We live life on many levels. I feel very good about my inner life, where my thoughts and ideas and study have a home. My outward life is good, too. With neighbors, I am outgoing and try to be thoughtful and friendly. Among extended family, however, I usually draw inward. I feel my loss of integrity at family gatherings with guilt and surprise. Again and again, I wonder how I can feel so “together” about my life until I need to interact with relatives.
I disengage because there is a smaller chance of me messing up or facing assessment. I need to stop being afraid of what others think and say. It robs me of myself and better family relationships.

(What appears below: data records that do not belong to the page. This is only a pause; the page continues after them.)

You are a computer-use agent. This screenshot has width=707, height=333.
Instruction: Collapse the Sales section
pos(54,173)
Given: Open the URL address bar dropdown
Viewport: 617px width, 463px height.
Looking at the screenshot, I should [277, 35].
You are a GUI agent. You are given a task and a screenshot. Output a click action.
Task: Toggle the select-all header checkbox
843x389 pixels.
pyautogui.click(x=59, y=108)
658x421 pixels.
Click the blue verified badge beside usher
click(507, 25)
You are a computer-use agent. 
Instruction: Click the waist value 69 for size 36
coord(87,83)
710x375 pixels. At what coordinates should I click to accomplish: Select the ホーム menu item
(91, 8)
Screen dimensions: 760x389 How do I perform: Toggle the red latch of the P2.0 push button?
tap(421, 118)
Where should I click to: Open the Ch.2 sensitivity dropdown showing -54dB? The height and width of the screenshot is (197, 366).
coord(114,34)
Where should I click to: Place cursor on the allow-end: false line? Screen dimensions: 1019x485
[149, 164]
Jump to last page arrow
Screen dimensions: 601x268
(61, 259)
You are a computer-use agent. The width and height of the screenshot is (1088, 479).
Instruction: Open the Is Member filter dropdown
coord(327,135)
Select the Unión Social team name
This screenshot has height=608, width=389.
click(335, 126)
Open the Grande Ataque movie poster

A favorite great-aunt continues to be my ideal for how to interact at family gatherings. Recently, I went over her patterns of behavior and realized she made brief, beautiful appearances and then retreated. She was often late, seeming to operate in her own time table. She brought expensive bakery goods to contribute. She had her place: she was the sparkle. She probably felt the pressure of her role very deeply. Was she late because it took a lot of effort to face us, with gifts, clothes, and food, perfectly arranged? Her effusive compliments were a part of her script for a few hours and then she was gone. When she stayed for a few days instead of a few hours, she took time away from family to take walks and read. Clearly she had a need for personal time. I admire how she handled the high-intensity dynamics of a family gathering. She chose to turn outward, and this takes so much courage. She was kind and outgoing without compromising her need for solitude. I want to be like this.
Receive every offer, idea, and contribution with gratitude and grace. Greet warmly. Accept invitations with excitement. Express gratitude freely. Encourage and admire openly. Read another time. Celebrate individuality. Remember we are all children of the Most High and have a need to be loved.